- Document text

Alex Shams is an Iranian-American journalist and a PhD student of Anthropology at the University of Chicago.
He is an editor-in-chief of Ajam Media Collective (AjamMC.com), a platform focused on culture and society throughout Iran as well as Central and South Asia, and he also regularly blogs on his Facebook page.
Why did the Munich killer beg us to see him as German?
Around and around we go.
Yesterday, an 18-year old man named David Ali Sonboly, born and raised in Germany with an Iranian immigrant background, carried out a shooting in Munich during which he yelled “I Am German!”, complained about being bullied for years, reportedly made disparaging remarks about Turks, and ended up killing 10 people including himself.
The killer was obsessed with mass shootings, and his room was full of documents exploring school shootings. Police also said there was an “obvious link between the gunman and Norway’s mass killer Anders Behring Breivik, who murdered 77 people in July 2011,” who was a white supremacist hoping to target “multiculturalism” in his killings.
Sonboly appeared to have been attracted to his right-wing, anti-immigrant, anti-Muslim rhetoric, a fact that manifested in the fact that of the nine people he killed, at least three were reported to be Turks, three were Kosovans, and one was Greek. He had also apparently previously converted from Shia Islam to Christianity sometime before.

- Assignment 1
From the article on the Munich shooting, reproduce the passage from "Why did the" up to and including "in his killings.".
- Assignment 2
For each statement, say yes or no to whether the article on the Munich shooting agrees with it, and quote the words that decide it: (a) Sonboly was born and raised in Germany. (b) Breivik murdered 77 people in July 2011. (c) Sonboly had converted from Christianity to Shia Islam.

- Data for analysis
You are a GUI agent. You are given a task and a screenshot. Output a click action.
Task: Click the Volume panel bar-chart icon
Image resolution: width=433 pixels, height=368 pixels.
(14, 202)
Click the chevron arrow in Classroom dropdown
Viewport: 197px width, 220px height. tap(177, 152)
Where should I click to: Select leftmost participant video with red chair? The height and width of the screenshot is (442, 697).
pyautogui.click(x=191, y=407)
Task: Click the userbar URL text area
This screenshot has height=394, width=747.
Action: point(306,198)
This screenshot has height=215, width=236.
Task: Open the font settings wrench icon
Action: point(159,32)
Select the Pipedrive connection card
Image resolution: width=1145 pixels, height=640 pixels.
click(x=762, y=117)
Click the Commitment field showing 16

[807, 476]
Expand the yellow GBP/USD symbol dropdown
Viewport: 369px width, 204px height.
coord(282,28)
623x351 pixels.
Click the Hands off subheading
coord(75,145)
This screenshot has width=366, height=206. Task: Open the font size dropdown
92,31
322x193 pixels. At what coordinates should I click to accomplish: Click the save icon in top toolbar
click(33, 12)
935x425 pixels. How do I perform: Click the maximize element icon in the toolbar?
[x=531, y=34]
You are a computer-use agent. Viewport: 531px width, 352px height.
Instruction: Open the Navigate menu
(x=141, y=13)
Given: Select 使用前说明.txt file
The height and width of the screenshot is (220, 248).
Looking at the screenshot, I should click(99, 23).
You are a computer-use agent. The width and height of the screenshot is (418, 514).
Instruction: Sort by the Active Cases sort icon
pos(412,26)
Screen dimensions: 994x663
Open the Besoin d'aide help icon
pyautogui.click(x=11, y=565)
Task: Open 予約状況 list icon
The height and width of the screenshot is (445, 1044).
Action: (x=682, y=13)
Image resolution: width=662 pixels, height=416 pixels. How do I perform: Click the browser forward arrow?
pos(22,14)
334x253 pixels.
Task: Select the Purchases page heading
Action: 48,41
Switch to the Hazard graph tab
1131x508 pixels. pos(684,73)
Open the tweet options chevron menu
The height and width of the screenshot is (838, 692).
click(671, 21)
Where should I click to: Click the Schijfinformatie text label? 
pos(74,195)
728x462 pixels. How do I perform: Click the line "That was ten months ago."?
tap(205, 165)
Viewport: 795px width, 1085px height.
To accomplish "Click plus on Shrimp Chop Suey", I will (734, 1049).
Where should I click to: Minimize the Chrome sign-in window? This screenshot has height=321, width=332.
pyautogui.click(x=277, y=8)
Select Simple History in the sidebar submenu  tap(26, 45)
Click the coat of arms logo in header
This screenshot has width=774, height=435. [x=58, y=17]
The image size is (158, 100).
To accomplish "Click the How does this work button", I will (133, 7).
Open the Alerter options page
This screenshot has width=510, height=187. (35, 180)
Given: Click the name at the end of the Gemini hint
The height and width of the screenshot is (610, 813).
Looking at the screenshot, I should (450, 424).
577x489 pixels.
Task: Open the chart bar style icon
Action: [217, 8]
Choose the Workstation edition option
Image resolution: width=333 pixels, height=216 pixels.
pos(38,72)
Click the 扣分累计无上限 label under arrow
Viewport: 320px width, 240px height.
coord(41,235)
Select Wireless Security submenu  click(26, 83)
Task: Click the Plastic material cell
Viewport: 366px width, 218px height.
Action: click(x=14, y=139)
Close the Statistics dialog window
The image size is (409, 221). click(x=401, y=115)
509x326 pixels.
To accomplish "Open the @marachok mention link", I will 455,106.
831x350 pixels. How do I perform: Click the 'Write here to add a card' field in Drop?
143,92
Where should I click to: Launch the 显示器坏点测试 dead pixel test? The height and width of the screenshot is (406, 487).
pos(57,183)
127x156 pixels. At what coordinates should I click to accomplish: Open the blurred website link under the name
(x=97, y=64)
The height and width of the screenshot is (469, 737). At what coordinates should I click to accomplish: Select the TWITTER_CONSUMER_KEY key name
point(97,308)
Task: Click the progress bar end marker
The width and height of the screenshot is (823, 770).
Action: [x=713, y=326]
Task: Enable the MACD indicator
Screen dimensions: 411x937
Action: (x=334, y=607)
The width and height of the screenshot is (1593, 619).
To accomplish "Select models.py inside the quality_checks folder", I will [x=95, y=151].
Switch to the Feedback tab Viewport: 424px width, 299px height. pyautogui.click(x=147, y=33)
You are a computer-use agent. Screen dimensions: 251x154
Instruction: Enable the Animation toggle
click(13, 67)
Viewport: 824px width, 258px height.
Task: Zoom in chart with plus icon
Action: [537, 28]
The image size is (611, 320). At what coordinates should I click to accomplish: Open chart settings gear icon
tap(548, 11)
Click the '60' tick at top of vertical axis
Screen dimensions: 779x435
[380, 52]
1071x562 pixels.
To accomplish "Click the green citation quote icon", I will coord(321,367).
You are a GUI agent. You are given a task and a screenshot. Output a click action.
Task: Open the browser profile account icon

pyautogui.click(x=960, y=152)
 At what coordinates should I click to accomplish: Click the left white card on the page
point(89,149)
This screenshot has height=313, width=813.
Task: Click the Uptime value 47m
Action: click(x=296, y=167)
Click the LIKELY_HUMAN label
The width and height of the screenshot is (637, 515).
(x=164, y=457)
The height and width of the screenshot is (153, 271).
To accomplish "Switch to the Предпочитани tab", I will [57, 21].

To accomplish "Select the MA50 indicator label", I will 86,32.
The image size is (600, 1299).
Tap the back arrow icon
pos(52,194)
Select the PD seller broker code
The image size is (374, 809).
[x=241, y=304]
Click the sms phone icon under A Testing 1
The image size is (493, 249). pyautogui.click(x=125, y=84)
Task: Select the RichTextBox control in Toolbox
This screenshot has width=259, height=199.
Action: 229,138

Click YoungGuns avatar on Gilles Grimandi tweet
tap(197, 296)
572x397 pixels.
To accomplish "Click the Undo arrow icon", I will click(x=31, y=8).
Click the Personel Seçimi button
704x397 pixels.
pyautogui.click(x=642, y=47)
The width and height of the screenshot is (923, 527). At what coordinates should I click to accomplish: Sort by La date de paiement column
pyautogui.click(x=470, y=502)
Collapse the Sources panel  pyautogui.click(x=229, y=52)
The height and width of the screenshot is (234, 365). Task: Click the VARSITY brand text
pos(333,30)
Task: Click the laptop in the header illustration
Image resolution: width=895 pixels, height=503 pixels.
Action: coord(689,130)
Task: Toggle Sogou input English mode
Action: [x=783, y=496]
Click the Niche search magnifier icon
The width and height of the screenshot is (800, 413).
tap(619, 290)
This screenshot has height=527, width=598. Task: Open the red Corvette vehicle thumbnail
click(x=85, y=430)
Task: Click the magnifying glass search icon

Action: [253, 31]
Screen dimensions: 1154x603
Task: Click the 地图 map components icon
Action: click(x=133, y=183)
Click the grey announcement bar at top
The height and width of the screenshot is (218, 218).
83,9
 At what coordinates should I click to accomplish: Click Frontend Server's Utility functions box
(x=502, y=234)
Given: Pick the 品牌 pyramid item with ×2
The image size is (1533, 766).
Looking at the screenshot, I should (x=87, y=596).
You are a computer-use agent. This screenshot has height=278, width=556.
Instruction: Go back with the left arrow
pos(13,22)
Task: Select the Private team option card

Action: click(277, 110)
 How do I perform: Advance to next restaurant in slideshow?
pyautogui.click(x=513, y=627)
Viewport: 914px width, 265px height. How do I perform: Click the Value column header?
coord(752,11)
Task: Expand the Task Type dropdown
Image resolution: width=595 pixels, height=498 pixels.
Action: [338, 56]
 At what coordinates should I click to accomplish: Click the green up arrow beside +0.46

- Task response 1
Why did the Munich killer beg us to see him as German?
Around and around we go.
Yesterday, an 18-year old man named David Ali Sonboly, born and raised in Germany with an Iranian immigrant background, carried out a shooting in Munich during which he yelled “I Am German!”, complained about being bullied for years, reportedly made disparaging remarks about Turks, and ended up killing 10 people including himself.
The killer was obsessed with mass shootings, and his room was full of documents exploring school shootings. Police also said there was an “obvious link between the gunman and Norway’s mass killer Anders Behring Breivik, who murdered 77 people in July 2011,” who was a white supremacist hoping to target “multiculturalism” in his killings.

- Task response 2
(a) Yes: "born and raised in Germany with an Iranian immigrant background"
(b) Yes: "who murdered 77 people in July 2011"
(c) No: "converted from Shia Islam to Christianity"